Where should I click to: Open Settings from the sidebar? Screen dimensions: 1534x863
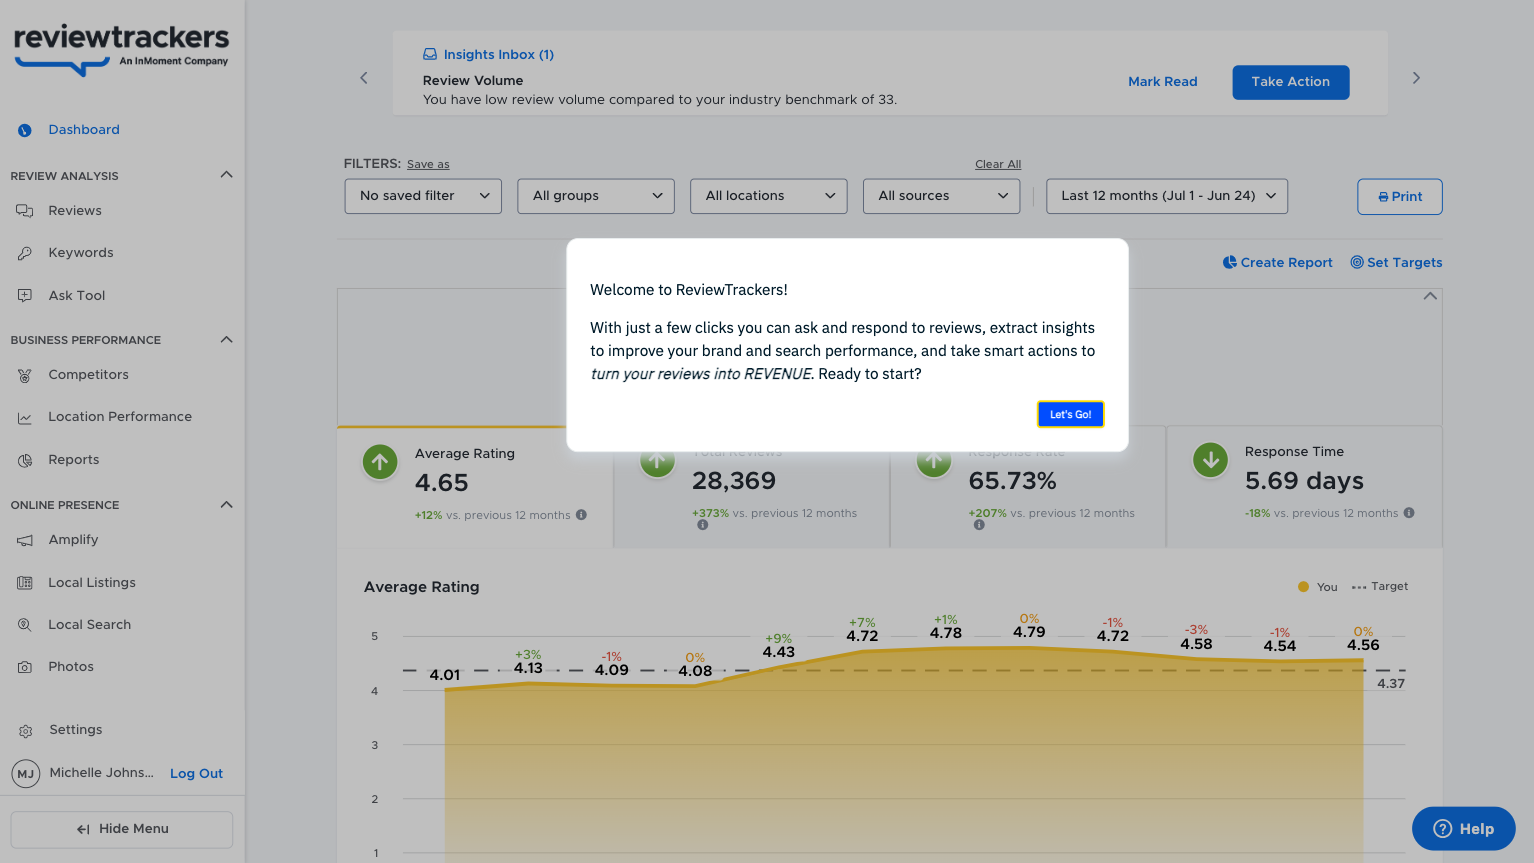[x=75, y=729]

^^^^^^^^^^^^^^^^

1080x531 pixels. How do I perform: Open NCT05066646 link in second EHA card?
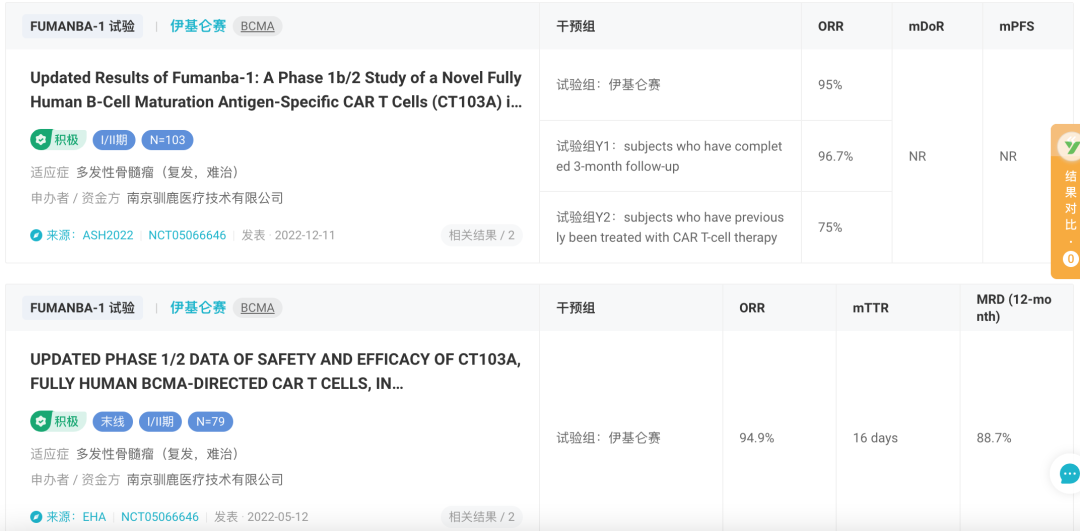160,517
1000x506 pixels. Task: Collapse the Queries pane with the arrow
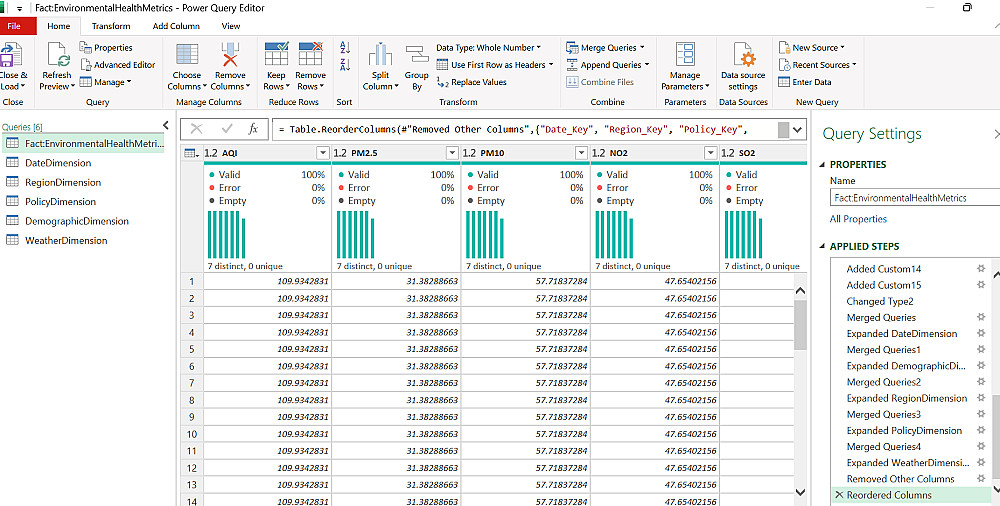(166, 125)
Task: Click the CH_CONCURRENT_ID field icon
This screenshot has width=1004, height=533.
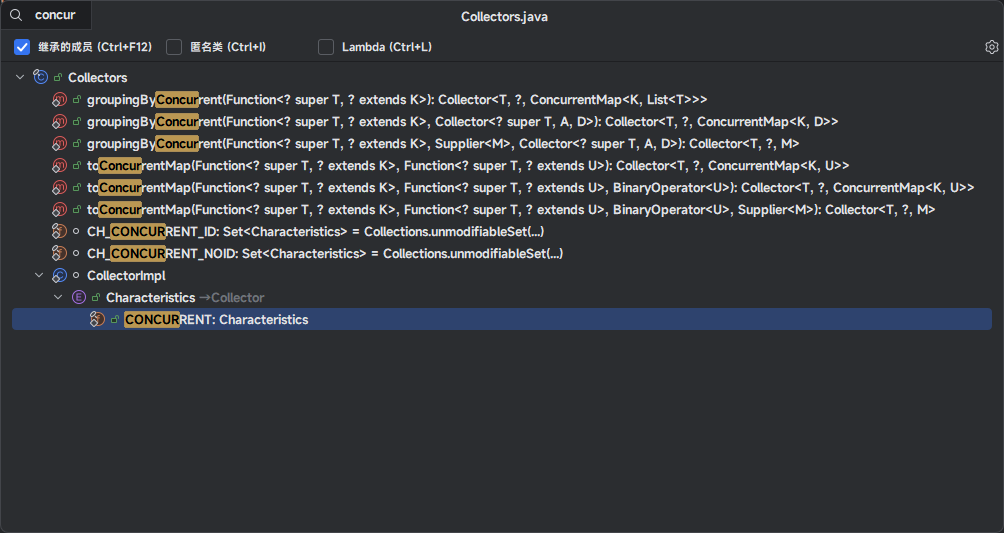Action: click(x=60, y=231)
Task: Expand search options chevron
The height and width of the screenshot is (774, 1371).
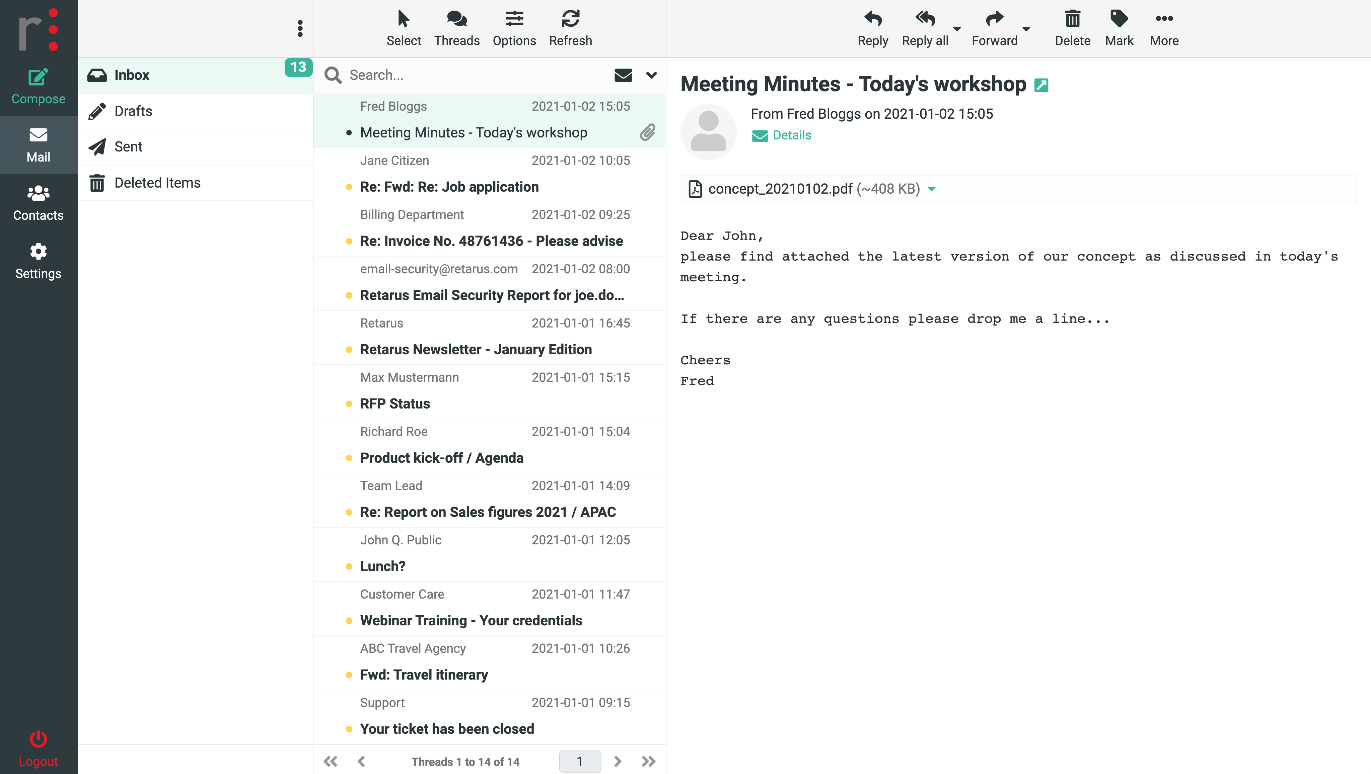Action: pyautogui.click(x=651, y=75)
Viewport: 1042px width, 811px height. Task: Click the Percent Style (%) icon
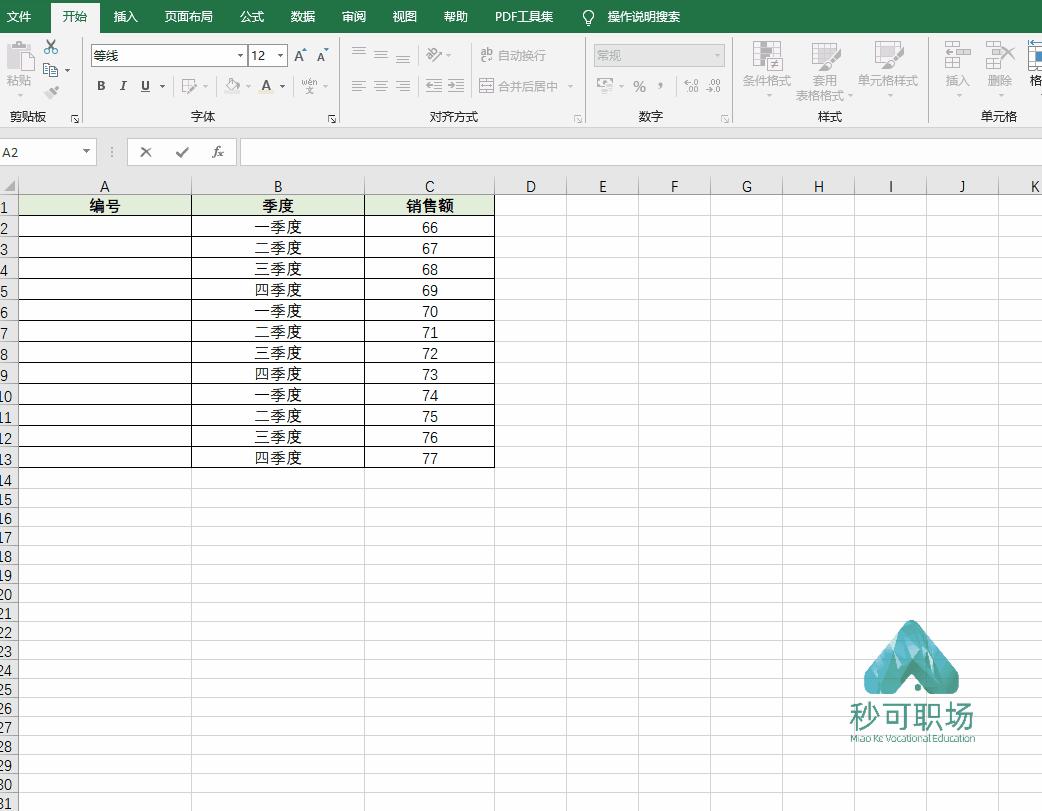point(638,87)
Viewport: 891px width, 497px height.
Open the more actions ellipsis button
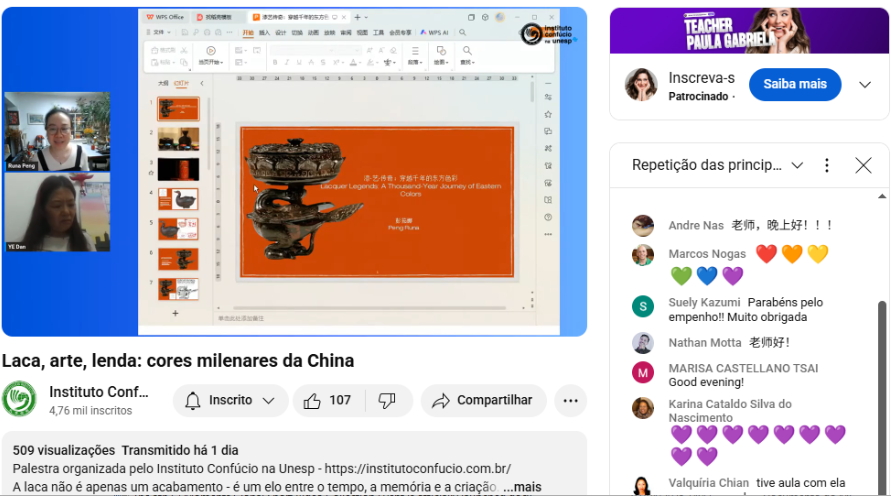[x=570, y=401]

^^^^^^^^^^^^^^^^

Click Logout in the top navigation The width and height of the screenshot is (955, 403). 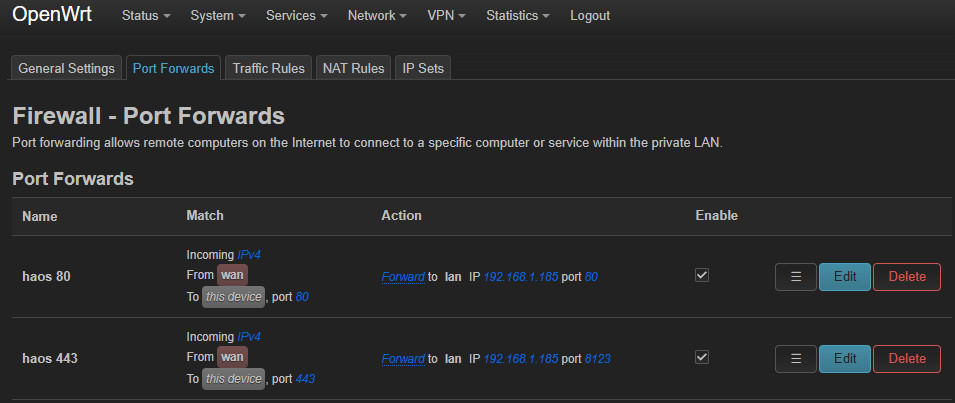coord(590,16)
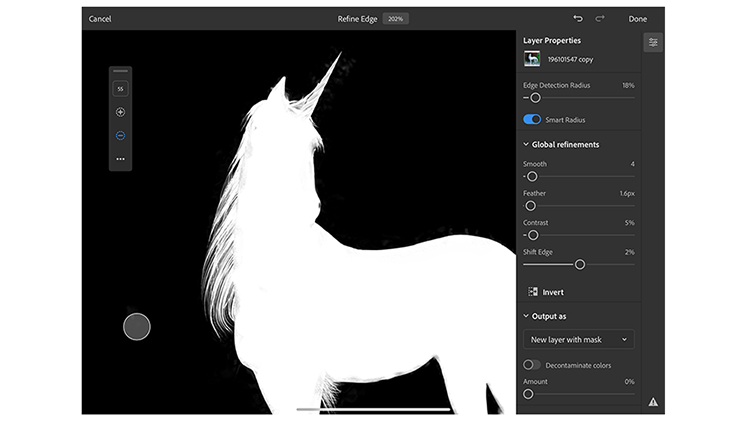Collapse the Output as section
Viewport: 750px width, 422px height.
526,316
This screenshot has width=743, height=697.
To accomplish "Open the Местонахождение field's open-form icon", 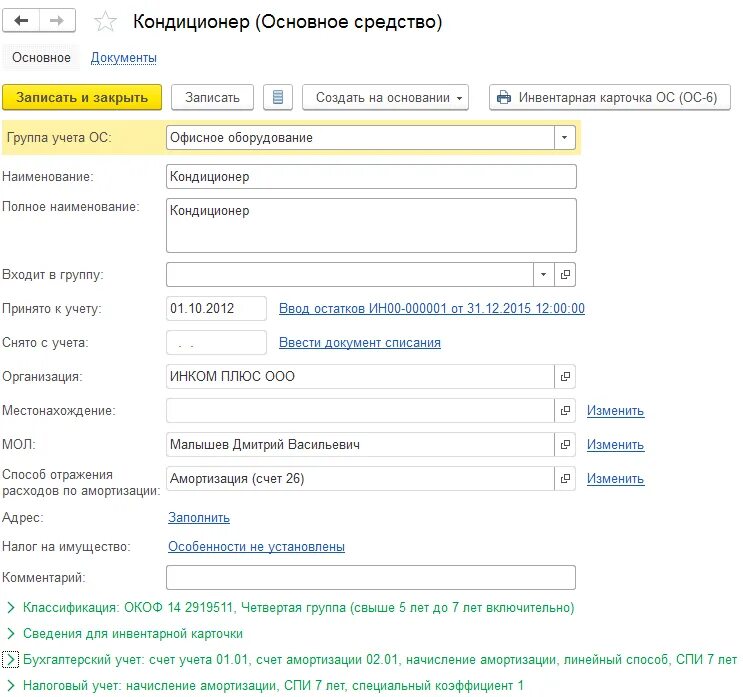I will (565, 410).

^^^^^^^^^^^^^^^^

ACTION ITEM:
Take the lines above starting at the one containing "1080x531 pixels. How" and ending at the one containing "Task: Expand search options chevron", and print them again exactly, without pictures.

OUTPUT OF THE TASK:
1080x531 pixels. How do I perform: Open NCT05066646 link in second EHA card?
160,517
1000x506 pixels. Task: Collapse the Queries pane with the arrow
(166, 125)
Task: Click the CH_CONCURRENT_ID field icon
This screenshot has width=1004, height=533.
Action: click(x=60, y=231)
Task: Expand search options chevron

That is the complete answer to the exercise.